*Work item*.
Please copy each line of the listing that includes the string "column".

*Data provided*.
# # # # # # #

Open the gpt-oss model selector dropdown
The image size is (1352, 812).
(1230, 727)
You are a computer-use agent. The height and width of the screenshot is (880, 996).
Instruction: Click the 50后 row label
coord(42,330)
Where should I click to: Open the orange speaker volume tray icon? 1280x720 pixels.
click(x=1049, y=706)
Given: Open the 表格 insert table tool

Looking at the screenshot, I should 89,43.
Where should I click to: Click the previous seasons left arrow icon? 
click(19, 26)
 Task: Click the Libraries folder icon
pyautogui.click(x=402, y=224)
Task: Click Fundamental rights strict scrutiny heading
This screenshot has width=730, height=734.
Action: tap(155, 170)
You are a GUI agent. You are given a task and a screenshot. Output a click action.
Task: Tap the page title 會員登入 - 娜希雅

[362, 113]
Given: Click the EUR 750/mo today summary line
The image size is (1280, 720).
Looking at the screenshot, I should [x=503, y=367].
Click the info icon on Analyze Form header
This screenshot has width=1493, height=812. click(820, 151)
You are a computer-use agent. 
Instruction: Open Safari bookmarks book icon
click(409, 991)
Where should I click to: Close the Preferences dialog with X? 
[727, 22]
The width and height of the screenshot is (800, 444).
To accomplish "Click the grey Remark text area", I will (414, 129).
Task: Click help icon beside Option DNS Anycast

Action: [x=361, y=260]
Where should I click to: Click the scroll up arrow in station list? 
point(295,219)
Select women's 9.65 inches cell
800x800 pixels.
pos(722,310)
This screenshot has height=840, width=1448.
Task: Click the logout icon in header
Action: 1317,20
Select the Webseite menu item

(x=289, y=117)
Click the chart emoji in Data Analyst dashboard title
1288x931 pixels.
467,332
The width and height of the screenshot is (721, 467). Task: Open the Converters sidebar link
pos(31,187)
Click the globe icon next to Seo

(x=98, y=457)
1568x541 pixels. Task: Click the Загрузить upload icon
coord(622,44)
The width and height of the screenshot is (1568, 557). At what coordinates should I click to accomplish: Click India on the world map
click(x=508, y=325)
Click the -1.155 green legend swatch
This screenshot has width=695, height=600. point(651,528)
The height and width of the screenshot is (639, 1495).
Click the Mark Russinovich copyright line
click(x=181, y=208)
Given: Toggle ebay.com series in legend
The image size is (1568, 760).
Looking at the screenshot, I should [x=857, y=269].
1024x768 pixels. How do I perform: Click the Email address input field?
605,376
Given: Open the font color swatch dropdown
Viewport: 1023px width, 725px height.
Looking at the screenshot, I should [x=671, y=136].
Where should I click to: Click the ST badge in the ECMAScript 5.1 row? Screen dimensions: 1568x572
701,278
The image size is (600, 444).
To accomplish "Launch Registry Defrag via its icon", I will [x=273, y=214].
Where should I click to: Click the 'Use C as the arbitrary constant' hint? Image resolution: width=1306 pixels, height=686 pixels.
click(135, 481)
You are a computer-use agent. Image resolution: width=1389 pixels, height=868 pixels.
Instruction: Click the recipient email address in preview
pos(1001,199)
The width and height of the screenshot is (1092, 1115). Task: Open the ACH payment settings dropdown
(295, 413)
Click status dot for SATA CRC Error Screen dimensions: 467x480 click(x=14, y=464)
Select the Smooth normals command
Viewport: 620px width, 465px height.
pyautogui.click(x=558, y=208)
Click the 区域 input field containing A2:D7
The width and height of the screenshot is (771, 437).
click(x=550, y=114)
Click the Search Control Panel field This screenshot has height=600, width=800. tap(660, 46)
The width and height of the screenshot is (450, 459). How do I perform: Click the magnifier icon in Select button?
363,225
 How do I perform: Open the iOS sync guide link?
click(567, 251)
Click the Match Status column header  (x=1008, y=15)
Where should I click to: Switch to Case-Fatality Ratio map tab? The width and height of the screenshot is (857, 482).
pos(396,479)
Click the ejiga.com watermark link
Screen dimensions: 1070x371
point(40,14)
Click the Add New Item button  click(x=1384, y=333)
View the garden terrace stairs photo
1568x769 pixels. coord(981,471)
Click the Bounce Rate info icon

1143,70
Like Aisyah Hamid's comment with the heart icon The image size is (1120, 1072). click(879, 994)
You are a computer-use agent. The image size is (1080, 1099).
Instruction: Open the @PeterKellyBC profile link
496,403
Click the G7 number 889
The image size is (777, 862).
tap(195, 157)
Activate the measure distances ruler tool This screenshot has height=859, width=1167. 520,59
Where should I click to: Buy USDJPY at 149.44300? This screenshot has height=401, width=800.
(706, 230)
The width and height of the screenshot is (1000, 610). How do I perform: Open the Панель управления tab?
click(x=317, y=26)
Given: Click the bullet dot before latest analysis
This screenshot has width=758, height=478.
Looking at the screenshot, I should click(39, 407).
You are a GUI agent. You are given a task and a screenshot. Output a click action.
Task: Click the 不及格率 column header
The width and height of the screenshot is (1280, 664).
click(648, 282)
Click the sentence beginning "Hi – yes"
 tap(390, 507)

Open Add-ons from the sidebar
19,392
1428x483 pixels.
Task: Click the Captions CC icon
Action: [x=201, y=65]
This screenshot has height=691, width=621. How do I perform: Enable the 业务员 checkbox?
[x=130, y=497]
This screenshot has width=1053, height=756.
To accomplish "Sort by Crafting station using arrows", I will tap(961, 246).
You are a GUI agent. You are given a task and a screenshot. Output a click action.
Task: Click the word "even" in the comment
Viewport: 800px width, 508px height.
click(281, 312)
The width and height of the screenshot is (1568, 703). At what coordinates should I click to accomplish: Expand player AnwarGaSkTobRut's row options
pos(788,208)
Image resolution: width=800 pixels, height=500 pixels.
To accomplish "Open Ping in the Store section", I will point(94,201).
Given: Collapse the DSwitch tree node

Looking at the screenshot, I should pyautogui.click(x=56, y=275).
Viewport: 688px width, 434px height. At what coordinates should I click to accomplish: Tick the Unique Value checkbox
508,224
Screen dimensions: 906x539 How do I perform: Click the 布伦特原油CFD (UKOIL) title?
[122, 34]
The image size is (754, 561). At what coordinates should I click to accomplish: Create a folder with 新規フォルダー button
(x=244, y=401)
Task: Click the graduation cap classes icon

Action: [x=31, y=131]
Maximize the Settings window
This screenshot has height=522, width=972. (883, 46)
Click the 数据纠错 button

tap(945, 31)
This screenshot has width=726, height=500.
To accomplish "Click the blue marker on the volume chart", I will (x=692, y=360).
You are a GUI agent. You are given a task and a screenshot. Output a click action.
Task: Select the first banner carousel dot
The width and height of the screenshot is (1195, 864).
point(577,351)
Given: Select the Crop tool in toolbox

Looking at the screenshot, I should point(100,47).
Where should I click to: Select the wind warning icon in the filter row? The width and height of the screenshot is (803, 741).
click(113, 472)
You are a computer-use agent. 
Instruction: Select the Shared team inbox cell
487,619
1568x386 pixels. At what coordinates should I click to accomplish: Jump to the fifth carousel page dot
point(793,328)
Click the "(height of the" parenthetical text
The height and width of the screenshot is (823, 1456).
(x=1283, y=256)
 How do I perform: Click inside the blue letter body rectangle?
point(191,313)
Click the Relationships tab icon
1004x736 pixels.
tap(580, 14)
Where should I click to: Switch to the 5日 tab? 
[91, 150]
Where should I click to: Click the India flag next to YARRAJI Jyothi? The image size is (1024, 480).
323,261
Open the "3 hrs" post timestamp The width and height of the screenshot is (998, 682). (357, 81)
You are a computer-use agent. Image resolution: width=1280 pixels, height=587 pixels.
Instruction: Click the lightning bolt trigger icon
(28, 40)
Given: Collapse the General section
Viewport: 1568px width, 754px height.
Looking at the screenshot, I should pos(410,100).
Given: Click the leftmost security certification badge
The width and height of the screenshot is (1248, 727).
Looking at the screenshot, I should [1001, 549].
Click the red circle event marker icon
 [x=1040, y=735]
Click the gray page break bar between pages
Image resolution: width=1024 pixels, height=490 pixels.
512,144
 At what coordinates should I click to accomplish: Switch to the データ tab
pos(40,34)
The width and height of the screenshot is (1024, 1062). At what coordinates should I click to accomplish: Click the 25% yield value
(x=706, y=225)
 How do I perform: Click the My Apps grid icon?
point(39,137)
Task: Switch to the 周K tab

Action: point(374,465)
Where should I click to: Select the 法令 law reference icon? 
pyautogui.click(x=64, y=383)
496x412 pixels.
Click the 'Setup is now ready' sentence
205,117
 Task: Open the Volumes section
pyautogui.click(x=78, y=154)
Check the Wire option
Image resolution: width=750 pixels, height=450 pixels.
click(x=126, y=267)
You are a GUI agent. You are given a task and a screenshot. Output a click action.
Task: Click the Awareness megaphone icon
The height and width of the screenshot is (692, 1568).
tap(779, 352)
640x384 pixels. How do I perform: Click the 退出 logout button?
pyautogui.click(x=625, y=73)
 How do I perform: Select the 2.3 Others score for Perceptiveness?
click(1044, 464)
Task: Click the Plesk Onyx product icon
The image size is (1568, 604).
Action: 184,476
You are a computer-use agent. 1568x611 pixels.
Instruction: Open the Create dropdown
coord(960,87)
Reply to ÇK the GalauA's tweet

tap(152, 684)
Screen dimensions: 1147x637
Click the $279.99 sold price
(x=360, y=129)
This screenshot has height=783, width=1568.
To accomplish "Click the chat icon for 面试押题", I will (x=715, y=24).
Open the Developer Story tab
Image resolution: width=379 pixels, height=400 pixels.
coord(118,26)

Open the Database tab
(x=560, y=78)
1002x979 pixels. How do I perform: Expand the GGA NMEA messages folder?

# # # # # # #

*Output for this task*.
Click the Match Status column header  (x=1008, y=15)
Task: Click the 不及格率 column header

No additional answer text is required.